Sunday, October 4, 2020

The ECB's digital euro: anonymous or not? — JP Koning

The European Central Bank (ECB) recently published a report that explores the idea of introducing a digital euro for use by the general public. This project is known as a central bank digital currency, or CBDC, and many other countries are exploring the same idea. John Kiff has a useful database here showing how far these projects have progressed.
Will the ECB's new euros-for-all be relatively open and anonymous like cash? Or will they require ID and permission like a bank account?
In short, the report says that anonymity may have to be "ruled out." It says that regulations do not allow anonymity in electronic payments, and the ECB must comply with regulations....


Ralph Musgrave said...

There’s a solution or at least partial solution to the anonymity problem which has been advocated by Positive Money and others for the last ten years.
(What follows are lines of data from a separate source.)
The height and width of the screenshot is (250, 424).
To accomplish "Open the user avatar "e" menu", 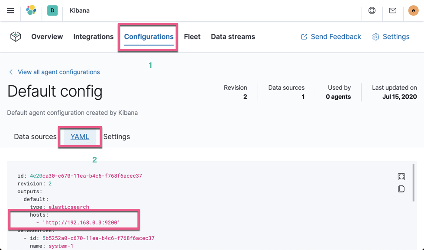I will coord(413,10).
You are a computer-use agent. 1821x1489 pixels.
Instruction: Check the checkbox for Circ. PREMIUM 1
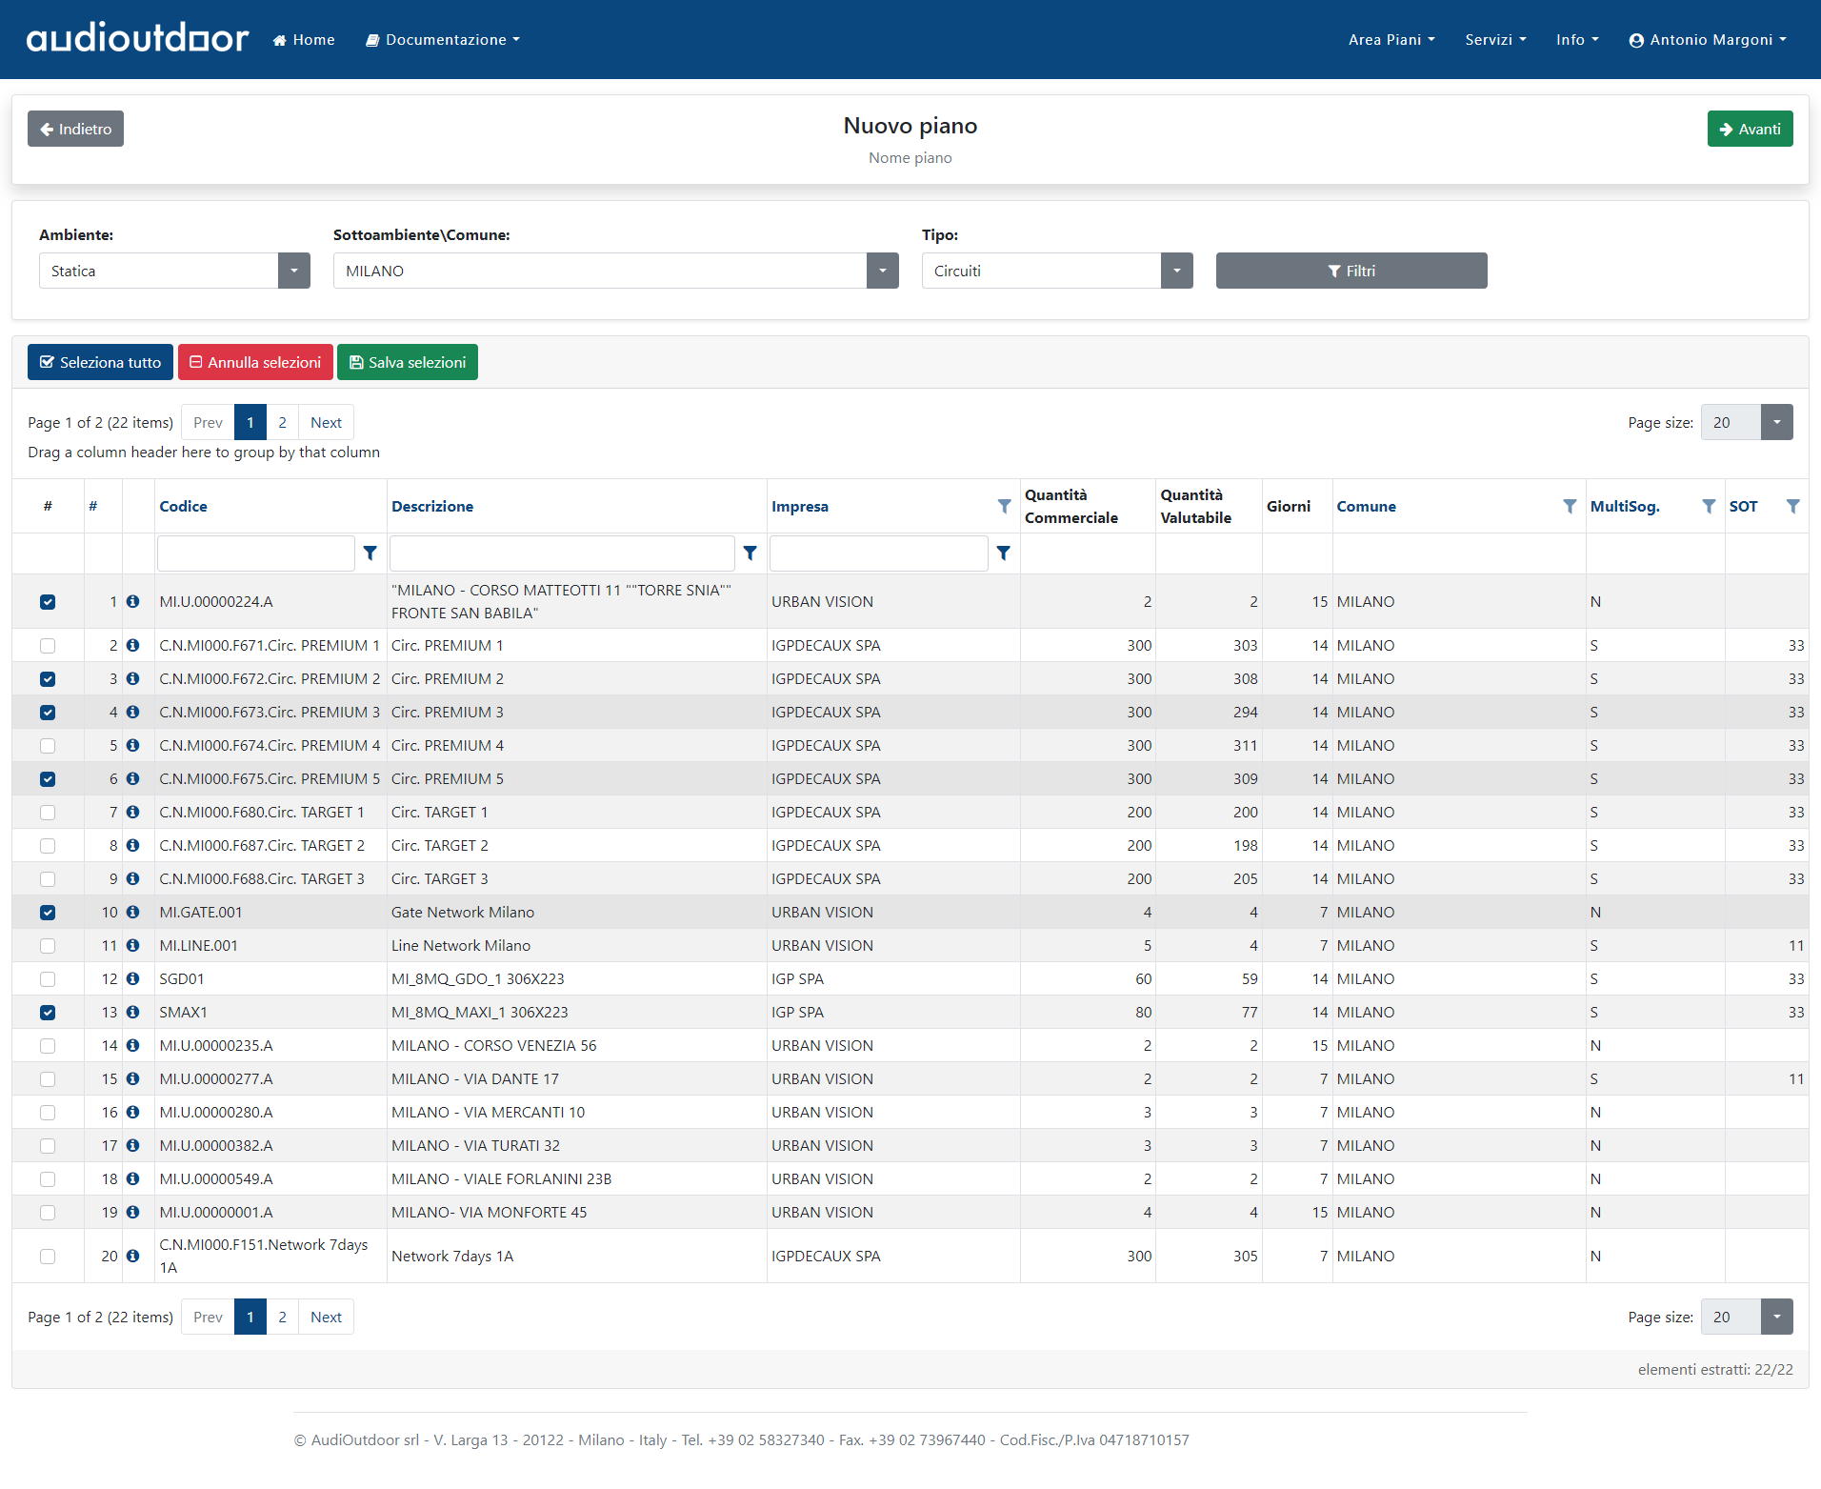coord(48,646)
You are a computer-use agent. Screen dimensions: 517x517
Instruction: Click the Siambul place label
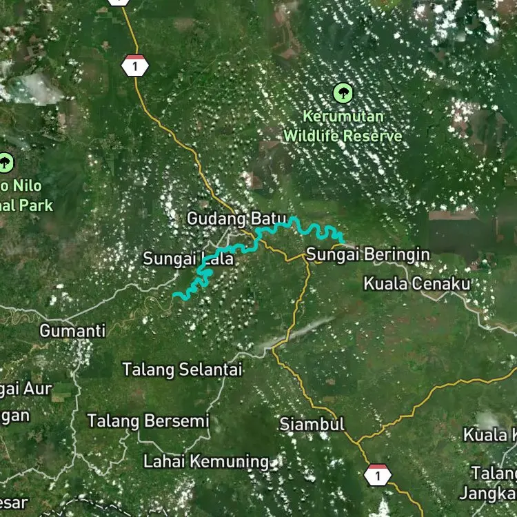click(312, 424)
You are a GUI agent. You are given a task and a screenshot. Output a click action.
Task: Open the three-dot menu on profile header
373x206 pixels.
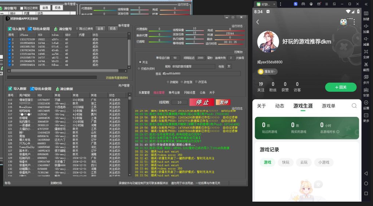click(x=354, y=22)
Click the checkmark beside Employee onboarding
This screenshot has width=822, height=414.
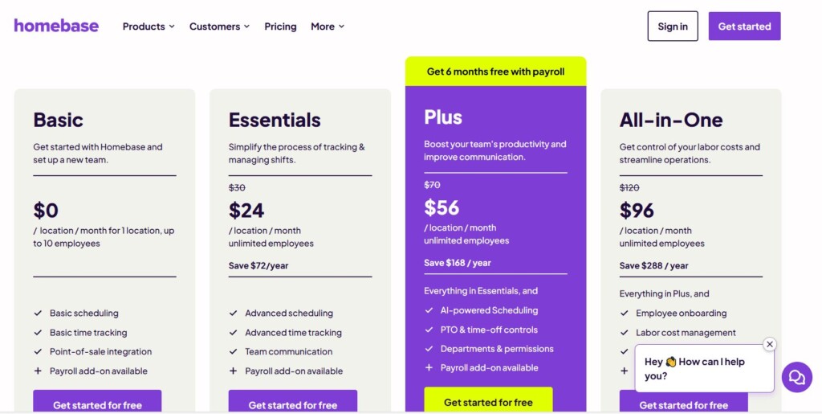point(625,314)
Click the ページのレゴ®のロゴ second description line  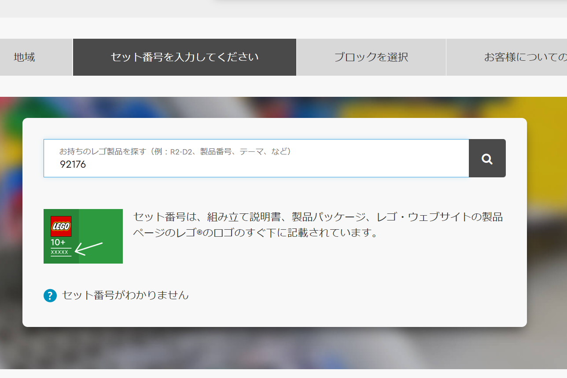click(255, 233)
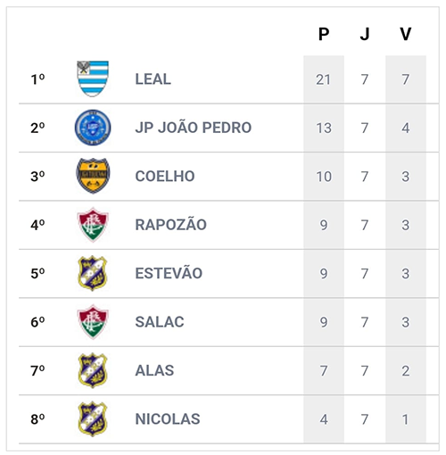The image size is (446, 455).
Task: Click the V wins column header
Action: click(406, 34)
That’s to have commercial banks act as agents for the central bank.

I.e. you open your CBDC account at your commercial bank, which in turn remits all CBDC deposits to the central bank at the end of each working day (or withdraws money from the central bank if CBDC withdrawals exceed deposits).

Of course that’s a bit more risky in that the commercial bank bank might go bust before your money reaches the central bank. But that’s a risk some depositors might be willing to take to stop state employed bureaucrats keeping track of their CBDC holdings.

Andrew Anderson said...

That’s to have commercial banks act as agents for the central bank. Ralph

No, since people should have the option of using commercial banks anyway, in addition to accounts at the Central Bank itself.

It's really simple Ralph; we need TWO payment systems:
1) the current, at-risk payment system that works through commercial banks.
2) an additional, inherently risk-free payment system that works through the Central Bank itself via accounts for all there.

Besides, commercial banks don't offer much privacy anyway, at least not from government.

Ralph Musgrave said...

Andrew, I agree that people should be free to use an "at-risk" payment system if they want, and that there should be a safe central bank system for those who want that.

Re your point that "commercial banks don't offer much privacy", I agree. As I said above, this is a "solution or partial solution". I.e. I'm not saying it's a PERFECT solution.